NFL News: Vikings players wore team-themed hard hats during a tour of their new US Bank Stadium (from Barry Brite). … The Falcons have new Home Depot ads on their practice jerseys. Team owner Arthur Blank co-founded the home improvement giant in 1978 (from Mike Nessen).
College Football News: Sportscaster Jim Mullin is holding a bracket to determine the best logo in Canadian college football (from Brendon Chrus).
Hockey News: Ads for the Flyers’ draft caps show “Philadelphia” spelled incorrectly on the side panels (from Allen Thompson). … Minnesota’s women’s team tweeted its first logo. @Andynel88 notes that the “M” logo combined with the “s”-shaped trail of the puck forms a “Ms.”
NBA News: The Pacers unveiled a 50th-anniversary logo, which will be worn next season as a patch. Indiana joined the NBA in 1976 after nine seasons in the ABA (from Steve Jacobson). … The Patriots’ Tom Brady wore Stephen Curry’s much-maligned new Under Armour shoes while watching last night’s game. He had “Straight [fire emoji]” written on them, like what Curry does. … The Cavs have changed their logo and uniforms many times since they joined the league in 1970 (from @holycalamity).

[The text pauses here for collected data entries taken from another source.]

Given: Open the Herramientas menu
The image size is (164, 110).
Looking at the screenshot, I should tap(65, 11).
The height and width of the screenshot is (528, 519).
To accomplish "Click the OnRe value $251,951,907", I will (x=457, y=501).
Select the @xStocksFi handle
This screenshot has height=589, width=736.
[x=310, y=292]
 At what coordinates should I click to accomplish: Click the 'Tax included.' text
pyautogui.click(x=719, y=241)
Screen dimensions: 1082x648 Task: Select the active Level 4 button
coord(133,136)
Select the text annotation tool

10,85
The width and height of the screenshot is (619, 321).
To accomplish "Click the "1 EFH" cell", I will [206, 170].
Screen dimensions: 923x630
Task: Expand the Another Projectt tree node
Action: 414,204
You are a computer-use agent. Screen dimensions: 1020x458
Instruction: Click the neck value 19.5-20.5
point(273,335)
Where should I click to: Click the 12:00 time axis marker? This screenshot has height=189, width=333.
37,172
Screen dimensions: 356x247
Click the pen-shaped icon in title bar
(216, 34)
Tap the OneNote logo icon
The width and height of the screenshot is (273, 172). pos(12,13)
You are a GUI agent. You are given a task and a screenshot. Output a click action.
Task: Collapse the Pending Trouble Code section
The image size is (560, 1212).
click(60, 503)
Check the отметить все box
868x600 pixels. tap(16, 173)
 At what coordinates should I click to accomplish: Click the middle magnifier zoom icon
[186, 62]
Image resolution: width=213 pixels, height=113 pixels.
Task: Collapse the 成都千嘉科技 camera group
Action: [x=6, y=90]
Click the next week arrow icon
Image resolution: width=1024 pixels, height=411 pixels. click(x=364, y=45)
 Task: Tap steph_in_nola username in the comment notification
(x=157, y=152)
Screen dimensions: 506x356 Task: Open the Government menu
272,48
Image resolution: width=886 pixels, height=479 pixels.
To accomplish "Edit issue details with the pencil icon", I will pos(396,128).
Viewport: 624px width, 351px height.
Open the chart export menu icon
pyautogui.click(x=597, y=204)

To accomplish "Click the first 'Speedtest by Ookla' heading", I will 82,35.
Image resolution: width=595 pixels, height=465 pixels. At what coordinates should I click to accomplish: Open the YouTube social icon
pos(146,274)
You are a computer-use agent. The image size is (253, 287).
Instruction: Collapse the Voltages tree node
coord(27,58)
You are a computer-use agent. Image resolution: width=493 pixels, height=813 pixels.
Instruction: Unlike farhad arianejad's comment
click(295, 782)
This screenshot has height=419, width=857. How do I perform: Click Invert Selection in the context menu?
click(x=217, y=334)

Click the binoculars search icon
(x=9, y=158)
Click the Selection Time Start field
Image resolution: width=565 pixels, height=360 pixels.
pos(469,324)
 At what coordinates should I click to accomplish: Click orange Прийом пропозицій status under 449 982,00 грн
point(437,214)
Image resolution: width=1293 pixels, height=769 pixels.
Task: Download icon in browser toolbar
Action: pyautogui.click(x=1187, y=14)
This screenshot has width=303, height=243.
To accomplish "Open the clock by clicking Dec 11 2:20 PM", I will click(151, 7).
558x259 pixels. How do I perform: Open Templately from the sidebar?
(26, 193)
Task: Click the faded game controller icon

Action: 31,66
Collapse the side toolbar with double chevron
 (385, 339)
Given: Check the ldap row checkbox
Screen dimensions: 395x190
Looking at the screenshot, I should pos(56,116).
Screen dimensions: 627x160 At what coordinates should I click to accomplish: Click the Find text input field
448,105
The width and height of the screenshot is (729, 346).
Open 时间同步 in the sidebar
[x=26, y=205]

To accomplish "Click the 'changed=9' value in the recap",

Soccer News: U.S. men’s team midfielder Michael Bradley wore a rainbow captain’s armband last night in support of the Orlando shooting victims (from @kipvatican). … The colors and number font of Ecuador’s goalkeeper jersey look a lot like what Oregon football wears (from Brad Beutler). … A Germany fan wore a jersey that had “Homer Simpson” as the NOB to yesterday’s match against Poland. … Liverpool unveiled a new black away kit.
Grab Bag: Here’s a neat old “Sporting Life” jigsaw puzzle. … Here’s what several top golfers are wearing for this weekend’s U.S. Open (from Drew Stiling). … Here’s what it would look like if all three Kansas City pro teams — the Chiefs, Royals, and Sporting KC — all wore the same colors. The Chiefs in light blue don’t look too bad (from Phil Chapman).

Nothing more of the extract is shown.